> [WHAT THE EXERCISE ASKS]: Tally the lines of the records below that include the word "Adventures", and write down only that tally.

> [DATA]:
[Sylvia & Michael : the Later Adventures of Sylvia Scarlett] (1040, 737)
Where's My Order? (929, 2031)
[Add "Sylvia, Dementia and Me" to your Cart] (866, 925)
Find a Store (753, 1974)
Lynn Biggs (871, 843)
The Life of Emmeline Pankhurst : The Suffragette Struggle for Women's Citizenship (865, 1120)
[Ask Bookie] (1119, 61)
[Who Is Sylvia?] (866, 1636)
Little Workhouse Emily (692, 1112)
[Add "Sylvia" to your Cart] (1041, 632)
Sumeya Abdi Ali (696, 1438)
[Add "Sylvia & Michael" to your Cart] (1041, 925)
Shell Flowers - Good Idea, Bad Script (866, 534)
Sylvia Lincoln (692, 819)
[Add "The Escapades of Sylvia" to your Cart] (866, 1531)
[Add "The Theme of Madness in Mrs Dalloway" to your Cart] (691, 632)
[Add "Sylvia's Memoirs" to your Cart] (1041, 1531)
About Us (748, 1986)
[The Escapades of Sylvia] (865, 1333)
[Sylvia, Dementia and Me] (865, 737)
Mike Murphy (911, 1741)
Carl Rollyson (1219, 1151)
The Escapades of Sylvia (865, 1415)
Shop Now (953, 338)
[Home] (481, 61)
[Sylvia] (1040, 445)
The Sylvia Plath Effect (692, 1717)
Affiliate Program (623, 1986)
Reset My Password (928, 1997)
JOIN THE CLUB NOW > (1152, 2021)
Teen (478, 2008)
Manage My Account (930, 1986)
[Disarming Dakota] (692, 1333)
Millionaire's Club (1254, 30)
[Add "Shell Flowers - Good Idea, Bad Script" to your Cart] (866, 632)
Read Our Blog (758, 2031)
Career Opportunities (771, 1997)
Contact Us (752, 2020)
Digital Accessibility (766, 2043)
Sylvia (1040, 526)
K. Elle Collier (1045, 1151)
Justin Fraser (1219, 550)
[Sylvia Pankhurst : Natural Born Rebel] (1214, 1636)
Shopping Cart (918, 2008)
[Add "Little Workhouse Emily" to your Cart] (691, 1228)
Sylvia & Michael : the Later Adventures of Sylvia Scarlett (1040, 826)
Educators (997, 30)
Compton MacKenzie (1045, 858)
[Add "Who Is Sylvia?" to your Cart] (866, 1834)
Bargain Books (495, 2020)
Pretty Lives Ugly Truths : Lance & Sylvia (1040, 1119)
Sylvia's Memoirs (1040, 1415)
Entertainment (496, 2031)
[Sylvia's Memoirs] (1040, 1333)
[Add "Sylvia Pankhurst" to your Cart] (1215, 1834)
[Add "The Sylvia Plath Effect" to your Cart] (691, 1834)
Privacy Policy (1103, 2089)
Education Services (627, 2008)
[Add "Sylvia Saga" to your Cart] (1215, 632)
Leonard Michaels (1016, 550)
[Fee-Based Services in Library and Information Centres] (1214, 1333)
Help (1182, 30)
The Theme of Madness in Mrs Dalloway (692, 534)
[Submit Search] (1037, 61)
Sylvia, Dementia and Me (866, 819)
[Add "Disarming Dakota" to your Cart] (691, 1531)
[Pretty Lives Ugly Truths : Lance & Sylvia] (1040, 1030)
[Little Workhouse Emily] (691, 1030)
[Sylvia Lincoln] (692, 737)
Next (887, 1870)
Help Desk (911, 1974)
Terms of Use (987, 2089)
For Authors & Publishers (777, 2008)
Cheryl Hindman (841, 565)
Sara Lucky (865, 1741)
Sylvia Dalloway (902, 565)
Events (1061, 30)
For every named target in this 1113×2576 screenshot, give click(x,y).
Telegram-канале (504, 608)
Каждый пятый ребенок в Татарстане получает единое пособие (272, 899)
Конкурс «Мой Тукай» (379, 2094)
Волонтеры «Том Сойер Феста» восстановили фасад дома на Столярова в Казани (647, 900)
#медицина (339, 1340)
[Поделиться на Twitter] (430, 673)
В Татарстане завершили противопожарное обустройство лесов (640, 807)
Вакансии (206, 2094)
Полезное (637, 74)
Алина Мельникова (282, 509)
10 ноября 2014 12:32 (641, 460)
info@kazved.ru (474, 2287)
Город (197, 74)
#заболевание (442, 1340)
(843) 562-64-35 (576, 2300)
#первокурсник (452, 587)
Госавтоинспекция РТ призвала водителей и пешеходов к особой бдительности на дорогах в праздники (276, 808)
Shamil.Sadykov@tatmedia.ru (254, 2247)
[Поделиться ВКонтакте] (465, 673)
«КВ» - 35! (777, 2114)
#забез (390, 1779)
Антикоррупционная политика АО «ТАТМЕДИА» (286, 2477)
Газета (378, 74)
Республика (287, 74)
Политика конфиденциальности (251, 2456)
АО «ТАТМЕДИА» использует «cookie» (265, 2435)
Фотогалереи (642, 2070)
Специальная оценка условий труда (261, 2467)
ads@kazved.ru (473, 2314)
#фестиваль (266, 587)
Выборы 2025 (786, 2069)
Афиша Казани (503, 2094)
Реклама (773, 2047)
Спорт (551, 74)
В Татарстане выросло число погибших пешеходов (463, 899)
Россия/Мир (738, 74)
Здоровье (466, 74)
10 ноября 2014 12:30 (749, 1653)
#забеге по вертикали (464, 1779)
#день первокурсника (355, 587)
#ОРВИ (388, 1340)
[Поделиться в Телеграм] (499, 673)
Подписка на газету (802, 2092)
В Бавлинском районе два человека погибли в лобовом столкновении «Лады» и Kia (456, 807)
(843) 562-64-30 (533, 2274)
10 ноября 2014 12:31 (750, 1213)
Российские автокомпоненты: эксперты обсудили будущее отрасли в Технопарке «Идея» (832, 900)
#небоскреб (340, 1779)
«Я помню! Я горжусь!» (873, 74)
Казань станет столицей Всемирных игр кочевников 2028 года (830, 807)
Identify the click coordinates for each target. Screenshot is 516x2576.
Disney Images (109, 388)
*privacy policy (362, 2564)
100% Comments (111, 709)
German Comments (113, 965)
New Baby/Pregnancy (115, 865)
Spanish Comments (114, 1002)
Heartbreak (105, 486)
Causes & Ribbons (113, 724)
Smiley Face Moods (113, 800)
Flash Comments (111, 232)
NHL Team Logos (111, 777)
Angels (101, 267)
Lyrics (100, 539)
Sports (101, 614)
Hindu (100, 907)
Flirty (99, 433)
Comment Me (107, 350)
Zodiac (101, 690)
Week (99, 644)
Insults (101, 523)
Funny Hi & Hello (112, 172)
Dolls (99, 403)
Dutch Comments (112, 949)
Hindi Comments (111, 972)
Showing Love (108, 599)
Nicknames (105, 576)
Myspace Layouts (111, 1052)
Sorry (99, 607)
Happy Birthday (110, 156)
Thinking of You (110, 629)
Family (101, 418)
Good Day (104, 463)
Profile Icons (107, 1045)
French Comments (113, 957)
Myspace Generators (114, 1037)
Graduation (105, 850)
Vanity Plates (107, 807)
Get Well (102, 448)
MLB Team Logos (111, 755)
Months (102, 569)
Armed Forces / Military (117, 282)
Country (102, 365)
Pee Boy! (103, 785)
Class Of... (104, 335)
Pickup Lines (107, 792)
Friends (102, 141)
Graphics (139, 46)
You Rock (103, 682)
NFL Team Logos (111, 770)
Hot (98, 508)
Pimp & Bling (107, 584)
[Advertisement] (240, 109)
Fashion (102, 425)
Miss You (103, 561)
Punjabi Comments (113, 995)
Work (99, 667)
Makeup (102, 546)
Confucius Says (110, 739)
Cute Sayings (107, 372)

> [THE COMPLETED TASK]: 2